→ **The exercise**
Copy out the entries below verbatim, starting at the line that contains "Click the checkmark" and ending at the line that contains "pyautogui.click(x=25, y=11)", with both of those lines included.

==*==

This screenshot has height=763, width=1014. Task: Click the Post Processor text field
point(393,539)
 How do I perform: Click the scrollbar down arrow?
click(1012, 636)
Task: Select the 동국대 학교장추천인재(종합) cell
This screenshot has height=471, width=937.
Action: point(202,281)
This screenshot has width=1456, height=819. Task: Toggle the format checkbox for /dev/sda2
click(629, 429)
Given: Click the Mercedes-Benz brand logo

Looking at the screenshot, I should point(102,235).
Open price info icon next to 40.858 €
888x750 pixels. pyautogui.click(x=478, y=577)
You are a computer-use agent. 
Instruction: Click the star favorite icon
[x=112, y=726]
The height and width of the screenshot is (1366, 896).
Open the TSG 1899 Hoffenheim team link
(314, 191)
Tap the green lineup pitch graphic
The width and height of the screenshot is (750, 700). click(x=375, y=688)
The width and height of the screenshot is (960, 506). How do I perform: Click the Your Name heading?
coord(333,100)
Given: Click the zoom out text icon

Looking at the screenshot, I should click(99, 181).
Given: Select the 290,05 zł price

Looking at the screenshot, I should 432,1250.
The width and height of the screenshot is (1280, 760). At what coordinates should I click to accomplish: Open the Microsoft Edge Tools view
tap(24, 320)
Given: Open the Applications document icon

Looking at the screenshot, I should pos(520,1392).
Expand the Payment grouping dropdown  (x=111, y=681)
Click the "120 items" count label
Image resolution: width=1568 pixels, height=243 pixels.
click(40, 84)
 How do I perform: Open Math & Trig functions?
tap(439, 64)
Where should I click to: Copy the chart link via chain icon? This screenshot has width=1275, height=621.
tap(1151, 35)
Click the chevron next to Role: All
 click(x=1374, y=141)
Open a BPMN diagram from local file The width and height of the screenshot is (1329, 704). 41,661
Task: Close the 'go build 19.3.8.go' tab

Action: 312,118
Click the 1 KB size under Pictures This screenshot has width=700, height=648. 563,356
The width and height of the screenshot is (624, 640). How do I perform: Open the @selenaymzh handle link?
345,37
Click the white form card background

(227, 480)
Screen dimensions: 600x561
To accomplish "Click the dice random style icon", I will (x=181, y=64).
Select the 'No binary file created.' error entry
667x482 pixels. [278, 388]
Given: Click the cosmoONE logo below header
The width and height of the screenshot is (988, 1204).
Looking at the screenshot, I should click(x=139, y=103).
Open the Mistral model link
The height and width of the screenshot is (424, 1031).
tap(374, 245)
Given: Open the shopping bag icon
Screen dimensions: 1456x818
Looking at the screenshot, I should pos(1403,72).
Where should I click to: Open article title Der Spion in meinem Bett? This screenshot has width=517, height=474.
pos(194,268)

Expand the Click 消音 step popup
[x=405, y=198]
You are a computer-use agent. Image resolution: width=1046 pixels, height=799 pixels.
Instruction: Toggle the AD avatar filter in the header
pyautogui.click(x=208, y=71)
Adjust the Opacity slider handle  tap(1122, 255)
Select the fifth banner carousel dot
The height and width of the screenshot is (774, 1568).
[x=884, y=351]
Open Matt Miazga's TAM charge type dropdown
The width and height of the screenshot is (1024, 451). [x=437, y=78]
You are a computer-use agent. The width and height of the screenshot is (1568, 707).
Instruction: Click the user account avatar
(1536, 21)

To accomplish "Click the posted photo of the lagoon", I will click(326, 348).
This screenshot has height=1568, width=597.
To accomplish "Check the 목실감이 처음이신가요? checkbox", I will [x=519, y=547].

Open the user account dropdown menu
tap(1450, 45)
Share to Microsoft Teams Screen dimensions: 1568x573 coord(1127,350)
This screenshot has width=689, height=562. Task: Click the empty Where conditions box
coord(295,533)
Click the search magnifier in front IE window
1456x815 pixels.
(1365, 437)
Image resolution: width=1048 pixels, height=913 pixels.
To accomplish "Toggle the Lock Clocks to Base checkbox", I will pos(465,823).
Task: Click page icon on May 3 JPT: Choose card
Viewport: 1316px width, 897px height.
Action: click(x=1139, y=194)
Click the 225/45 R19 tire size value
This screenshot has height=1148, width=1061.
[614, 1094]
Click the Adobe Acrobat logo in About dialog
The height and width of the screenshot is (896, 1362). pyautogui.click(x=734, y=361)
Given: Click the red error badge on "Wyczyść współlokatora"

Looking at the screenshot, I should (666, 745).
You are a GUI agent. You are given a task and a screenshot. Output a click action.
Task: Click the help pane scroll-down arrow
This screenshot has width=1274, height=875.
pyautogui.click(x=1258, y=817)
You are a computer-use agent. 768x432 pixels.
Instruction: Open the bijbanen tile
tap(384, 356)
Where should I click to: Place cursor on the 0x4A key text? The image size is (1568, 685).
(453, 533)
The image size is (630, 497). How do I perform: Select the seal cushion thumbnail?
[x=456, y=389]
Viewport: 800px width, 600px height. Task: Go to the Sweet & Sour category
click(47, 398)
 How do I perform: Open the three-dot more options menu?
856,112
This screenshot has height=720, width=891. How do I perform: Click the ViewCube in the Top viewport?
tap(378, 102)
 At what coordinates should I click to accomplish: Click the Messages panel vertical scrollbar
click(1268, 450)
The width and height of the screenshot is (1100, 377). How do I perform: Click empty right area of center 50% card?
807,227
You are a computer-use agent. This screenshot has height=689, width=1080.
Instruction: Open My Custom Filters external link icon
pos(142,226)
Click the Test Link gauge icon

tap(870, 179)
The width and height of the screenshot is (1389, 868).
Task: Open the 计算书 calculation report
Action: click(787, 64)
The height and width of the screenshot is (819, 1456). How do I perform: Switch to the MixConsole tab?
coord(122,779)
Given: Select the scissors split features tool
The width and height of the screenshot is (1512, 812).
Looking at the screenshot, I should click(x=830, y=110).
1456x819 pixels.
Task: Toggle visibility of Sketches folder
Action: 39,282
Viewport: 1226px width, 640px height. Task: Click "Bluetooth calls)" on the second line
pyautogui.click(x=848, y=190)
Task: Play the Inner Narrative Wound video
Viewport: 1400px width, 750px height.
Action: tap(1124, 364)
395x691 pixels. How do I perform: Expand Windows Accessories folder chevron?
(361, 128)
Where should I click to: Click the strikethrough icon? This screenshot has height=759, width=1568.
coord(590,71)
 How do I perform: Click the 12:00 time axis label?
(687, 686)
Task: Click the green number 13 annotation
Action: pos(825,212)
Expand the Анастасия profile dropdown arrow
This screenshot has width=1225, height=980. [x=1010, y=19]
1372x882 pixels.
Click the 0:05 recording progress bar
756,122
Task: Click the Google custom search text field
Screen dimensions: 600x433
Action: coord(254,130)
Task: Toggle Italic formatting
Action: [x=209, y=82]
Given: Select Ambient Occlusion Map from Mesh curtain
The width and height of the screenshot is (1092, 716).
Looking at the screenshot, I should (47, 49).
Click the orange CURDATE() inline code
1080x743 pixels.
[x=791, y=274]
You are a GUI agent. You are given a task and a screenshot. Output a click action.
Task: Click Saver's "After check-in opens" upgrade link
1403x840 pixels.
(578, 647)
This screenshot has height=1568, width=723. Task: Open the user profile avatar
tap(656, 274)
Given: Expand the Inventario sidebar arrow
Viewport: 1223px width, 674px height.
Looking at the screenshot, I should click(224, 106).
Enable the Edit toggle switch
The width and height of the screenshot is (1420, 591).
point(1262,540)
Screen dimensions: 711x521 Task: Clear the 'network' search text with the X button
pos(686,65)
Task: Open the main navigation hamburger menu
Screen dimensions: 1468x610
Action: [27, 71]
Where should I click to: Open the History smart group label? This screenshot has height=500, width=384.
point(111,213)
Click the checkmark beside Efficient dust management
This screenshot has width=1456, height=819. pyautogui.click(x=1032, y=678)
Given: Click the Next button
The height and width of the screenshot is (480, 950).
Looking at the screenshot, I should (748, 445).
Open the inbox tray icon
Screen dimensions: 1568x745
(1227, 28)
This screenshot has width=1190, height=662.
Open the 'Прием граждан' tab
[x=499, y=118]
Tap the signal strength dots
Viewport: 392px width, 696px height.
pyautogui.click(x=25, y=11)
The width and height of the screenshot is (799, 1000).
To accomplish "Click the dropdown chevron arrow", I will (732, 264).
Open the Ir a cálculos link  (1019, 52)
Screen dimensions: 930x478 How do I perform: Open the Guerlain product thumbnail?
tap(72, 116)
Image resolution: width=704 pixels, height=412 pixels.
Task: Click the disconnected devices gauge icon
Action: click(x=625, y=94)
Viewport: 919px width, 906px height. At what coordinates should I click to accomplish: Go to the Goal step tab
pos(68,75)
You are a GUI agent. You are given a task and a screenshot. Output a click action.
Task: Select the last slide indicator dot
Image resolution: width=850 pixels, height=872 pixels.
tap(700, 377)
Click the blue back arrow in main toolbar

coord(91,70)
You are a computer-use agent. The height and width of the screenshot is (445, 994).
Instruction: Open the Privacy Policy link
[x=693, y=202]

==*==

→ **Task answer**
Click the checkmark beside Efficient dust management
This screenshot has width=1456, height=819. pyautogui.click(x=1032, y=678)
Given: Click the Next button
The height and width of the screenshot is (480, 950).
Looking at the screenshot, I should (748, 445).
Open the inbox tray icon
Screen dimensions: 1568x745
(1227, 28)
This screenshot has width=1190, height=662.
Open the 'Прием граждан' tab
[x=499, y=118]
Tap the signal strength dots
Viewport: 392px width, 696px height.
pyautogui.click(x=25, y=11)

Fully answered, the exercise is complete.